(Recorded information):
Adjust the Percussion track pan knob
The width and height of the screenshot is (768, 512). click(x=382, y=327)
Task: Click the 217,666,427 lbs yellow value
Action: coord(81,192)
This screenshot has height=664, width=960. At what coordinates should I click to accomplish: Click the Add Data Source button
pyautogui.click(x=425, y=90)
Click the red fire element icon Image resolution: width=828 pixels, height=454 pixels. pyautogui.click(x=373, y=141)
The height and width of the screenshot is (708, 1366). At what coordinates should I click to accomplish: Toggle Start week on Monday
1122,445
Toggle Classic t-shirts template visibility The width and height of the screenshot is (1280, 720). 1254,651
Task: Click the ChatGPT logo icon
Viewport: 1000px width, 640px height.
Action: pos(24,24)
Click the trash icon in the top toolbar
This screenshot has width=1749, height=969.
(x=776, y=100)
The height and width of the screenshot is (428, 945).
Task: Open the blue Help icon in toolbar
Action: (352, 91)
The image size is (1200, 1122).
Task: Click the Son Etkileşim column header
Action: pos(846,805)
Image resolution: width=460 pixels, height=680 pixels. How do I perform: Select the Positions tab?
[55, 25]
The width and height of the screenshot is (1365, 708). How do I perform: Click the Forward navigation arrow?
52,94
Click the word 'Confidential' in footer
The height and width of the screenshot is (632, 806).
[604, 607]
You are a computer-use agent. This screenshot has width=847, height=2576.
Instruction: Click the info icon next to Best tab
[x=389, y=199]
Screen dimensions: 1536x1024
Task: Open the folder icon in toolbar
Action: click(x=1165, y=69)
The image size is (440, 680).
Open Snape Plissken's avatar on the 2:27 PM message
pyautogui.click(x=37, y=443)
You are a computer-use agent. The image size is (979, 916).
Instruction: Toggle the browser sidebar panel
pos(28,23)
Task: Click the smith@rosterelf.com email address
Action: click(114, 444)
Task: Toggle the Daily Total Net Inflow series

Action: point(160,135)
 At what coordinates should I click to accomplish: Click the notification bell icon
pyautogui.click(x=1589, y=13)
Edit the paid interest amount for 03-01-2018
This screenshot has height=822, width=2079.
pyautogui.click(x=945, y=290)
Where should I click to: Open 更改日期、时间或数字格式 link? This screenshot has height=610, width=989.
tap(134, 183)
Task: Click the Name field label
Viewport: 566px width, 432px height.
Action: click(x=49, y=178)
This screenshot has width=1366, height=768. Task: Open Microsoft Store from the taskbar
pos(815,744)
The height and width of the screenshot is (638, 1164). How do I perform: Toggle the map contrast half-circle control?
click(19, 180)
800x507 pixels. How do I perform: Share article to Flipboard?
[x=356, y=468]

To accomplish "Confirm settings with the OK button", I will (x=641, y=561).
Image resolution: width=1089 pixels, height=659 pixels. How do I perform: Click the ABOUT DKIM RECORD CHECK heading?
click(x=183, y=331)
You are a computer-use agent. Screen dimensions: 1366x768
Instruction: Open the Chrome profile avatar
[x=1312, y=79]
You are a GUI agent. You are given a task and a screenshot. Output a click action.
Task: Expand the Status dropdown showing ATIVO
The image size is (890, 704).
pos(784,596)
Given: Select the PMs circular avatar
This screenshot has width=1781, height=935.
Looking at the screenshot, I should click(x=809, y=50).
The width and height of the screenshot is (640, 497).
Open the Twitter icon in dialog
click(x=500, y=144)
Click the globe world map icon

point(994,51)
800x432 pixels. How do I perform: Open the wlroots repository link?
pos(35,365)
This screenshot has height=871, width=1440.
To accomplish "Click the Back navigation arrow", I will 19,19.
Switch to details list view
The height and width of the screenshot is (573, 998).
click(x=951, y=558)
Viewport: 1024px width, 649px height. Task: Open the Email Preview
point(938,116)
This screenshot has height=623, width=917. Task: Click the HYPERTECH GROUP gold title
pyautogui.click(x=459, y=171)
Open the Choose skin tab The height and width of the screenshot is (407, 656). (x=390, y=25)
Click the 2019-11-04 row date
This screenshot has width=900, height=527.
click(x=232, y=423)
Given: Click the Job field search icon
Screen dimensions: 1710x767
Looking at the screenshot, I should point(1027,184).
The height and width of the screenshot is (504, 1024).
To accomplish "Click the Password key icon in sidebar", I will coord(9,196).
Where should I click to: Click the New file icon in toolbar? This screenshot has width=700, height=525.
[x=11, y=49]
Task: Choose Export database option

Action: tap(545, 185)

(Aim of the exercise):
Your answer should be one number, the count of lines in the records that contain the string "will".

(Answer for this exercise):
3